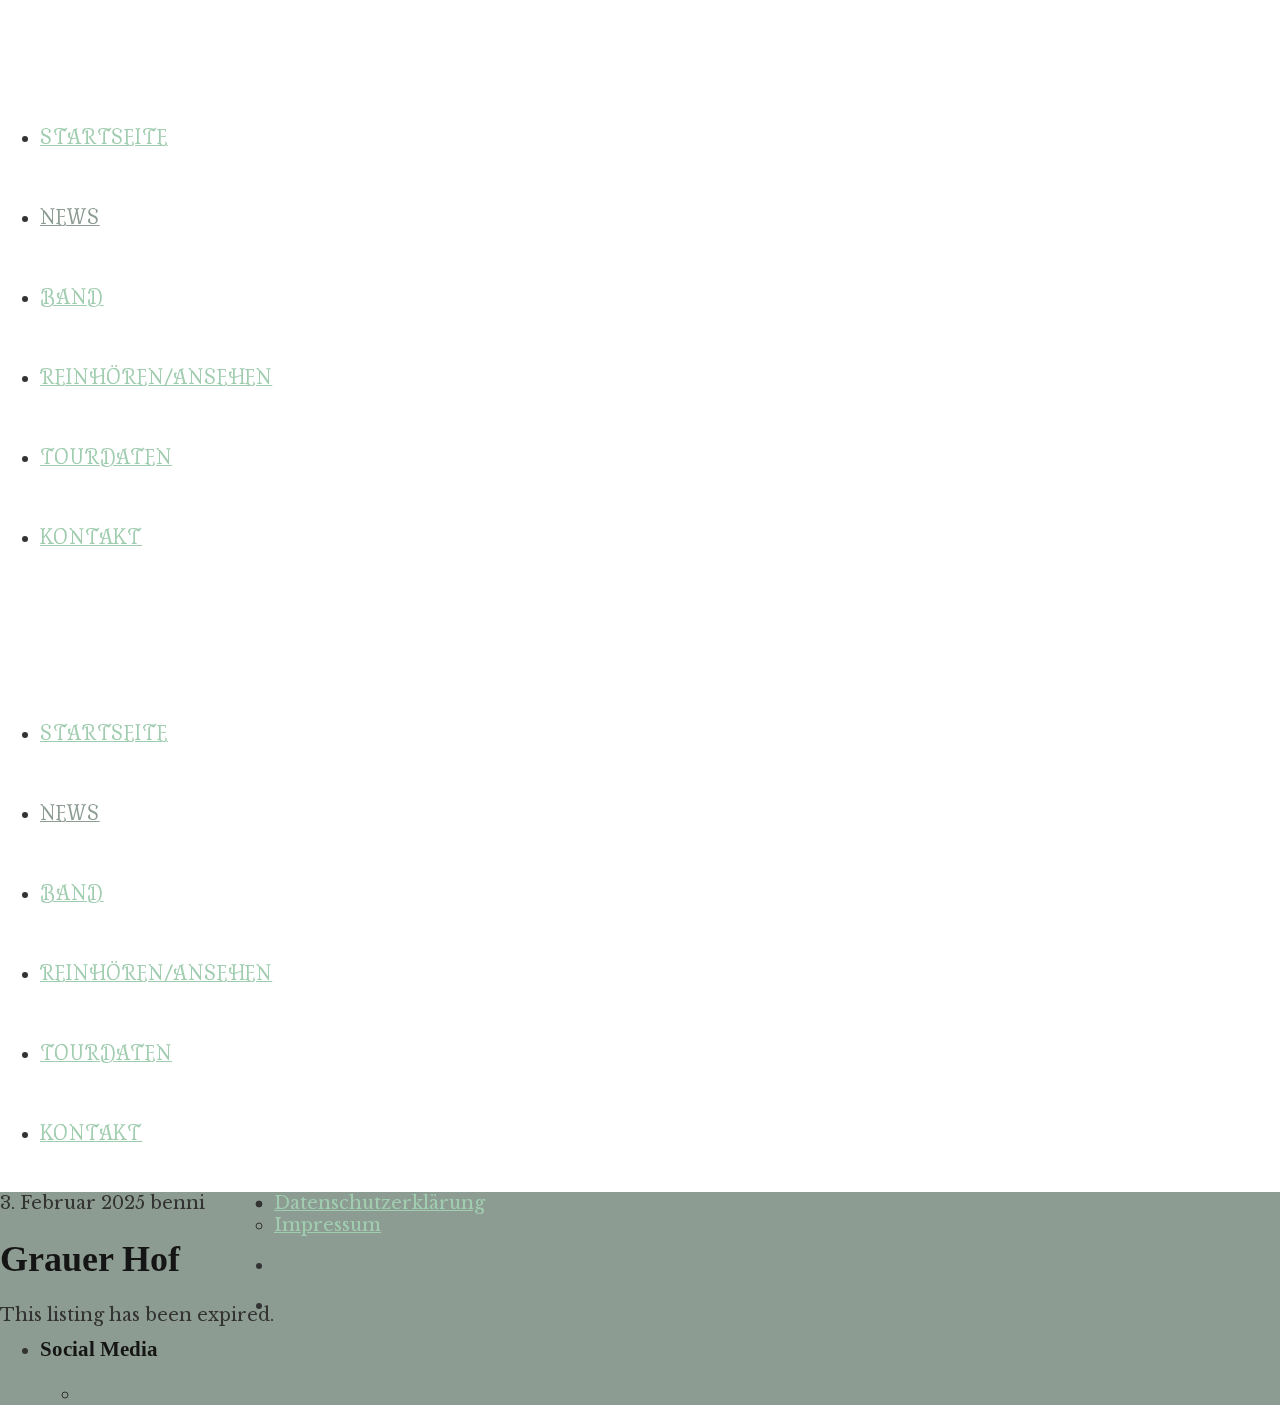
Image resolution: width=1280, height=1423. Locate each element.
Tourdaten (106, 1053)
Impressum (327, 1225)
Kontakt (91, 1133)
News (70, 813)
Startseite (104, 733)
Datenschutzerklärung (379, 1203)
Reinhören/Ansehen (156, 973)
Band (72, 893)
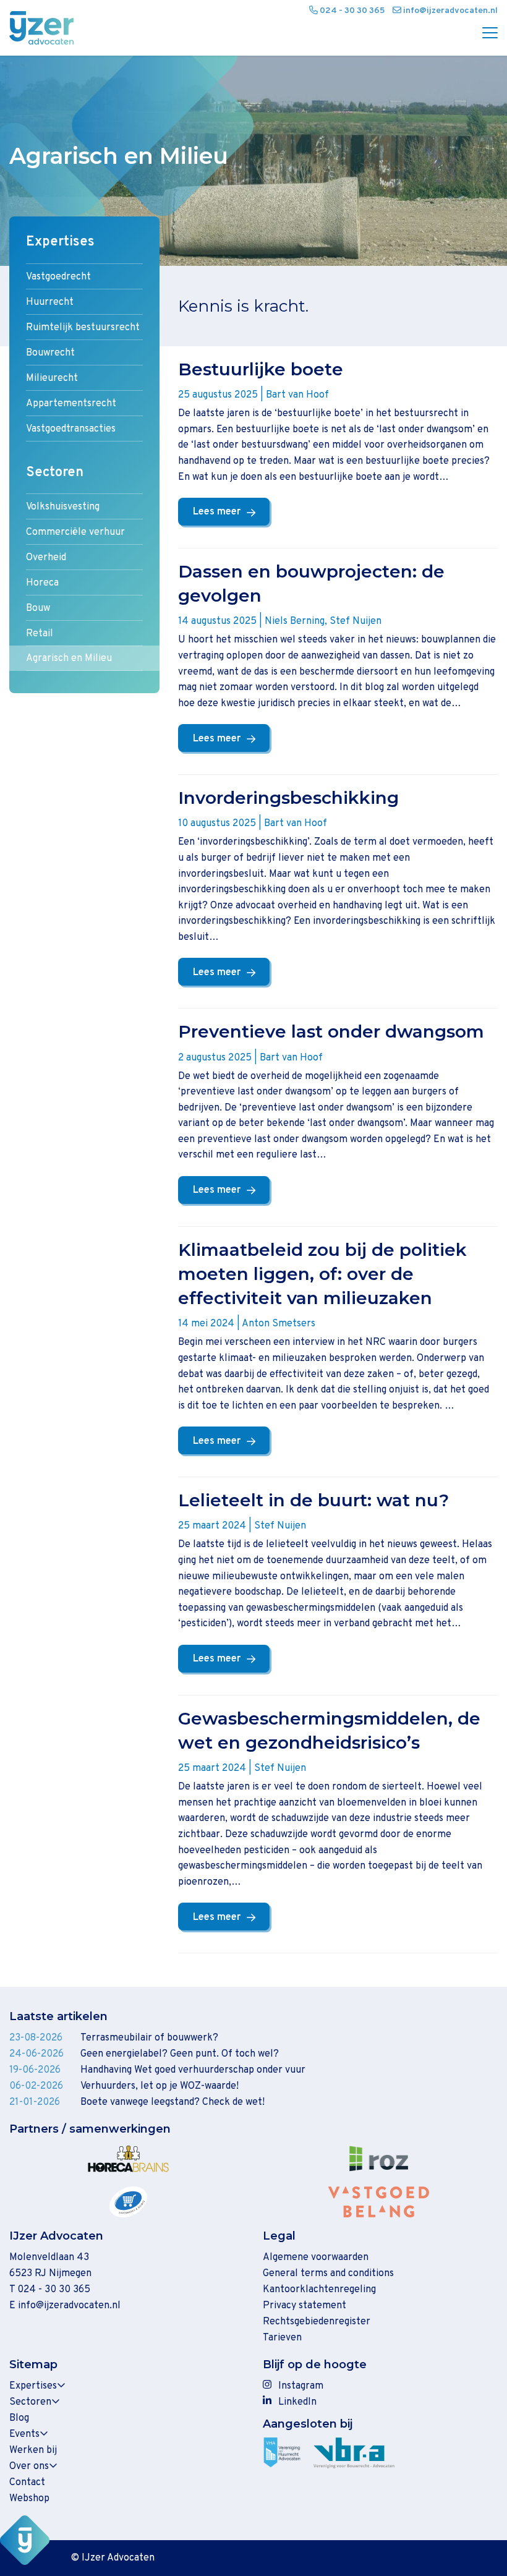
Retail (39, 634)
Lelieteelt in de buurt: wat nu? (313, 1500)
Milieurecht (52, 378)
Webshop (29, 2499)
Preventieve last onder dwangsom (331, 1031)
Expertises (60, 242)
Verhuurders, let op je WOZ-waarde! (159, 2086)
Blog (19, 2418)
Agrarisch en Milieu (69, 658)
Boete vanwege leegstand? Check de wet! (172, 2102)
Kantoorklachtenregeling (319, 2290)
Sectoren (54, 472)
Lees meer (217, 512)
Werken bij (33, 2450)
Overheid (46, 558)
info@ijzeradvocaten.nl (69, 2306)
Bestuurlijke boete (260, 369)
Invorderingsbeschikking (288, 797)
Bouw (38, 608)
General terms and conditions (328, 2273)
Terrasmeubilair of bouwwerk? (149, 2038)
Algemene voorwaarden (316, 2257)
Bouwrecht (50, 353)
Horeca (42, 583)
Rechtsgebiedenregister (316, 2322)
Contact (27, 2482)
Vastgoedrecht (58, 277)
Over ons (29, 2466)
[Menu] (485, 34)
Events (24, 2434)
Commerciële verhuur (75, 532)
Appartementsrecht (71, 404)
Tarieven (282, 2338)
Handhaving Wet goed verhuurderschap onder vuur (192, 2070)
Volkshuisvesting (63, 507)
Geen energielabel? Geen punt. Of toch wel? (179, 2054)
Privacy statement (304, 2306)
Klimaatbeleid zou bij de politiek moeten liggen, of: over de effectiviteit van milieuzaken (322, 1273)
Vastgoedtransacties (71, 429)
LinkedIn (297, 2402)
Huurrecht (50, 302)
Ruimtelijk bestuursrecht (83, 328)
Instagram (300, 2386)
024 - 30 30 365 (53, 2290)
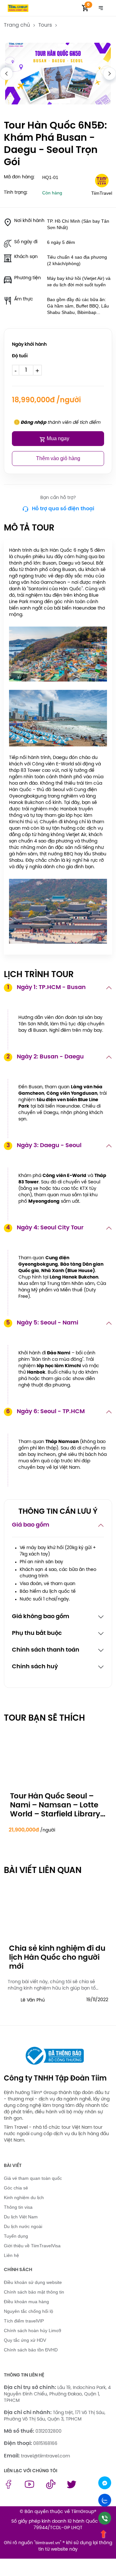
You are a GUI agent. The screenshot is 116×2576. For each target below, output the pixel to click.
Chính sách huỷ (35, 1667)
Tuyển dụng (16, 2236)
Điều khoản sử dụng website (33, 2282)
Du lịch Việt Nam (21, 2216)
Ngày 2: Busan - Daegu (45, 1057)
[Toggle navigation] (100, 8)
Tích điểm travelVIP (24, 2320)
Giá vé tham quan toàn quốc (33, 2178)
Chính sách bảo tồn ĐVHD (31, 2349)
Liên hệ (11, 2255)
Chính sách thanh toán (45, 1650)
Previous (6, 73)
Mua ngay (58, 438)
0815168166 (45, 2443)
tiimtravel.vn (47, 2542)
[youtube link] (29, 2487)
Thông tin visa (18, 2207)
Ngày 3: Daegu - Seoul (44, 1146)
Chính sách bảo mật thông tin (34, 2292)
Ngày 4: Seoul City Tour (44, 1228)
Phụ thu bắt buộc (37, 1633)
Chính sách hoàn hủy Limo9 (32, 2330)
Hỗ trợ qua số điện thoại (63, 509)
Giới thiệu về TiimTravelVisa (32, 2245)
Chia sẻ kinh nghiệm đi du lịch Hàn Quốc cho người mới (57, 1958)
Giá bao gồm (30, 1525)
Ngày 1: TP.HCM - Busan (46, 988)
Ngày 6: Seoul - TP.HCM (45, 1412)
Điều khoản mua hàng (26, 2301)
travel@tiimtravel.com (45, 2456)
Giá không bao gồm (40, 1617)
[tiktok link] (50, 2487)
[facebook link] (8, 2487)
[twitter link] (71, 2487)
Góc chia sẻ (16, 2187)
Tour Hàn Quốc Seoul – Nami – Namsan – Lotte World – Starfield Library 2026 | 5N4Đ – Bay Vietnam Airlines (55, 1814)
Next (109, 73)
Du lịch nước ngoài (23, 2226)
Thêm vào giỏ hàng (58, 458)
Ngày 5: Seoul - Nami (42, 1323)
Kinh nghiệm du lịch (24, 2197)
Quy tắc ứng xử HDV (25, 2340)
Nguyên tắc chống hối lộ (28, 2311)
----------------
- _Assignment_: Would you please filter the lines above and copy every one that includes "dụng"?

- _Solution to this exercise_:
Tuyển dụng (16, 2236)
Điều khoản sử dụng website (33, 2282)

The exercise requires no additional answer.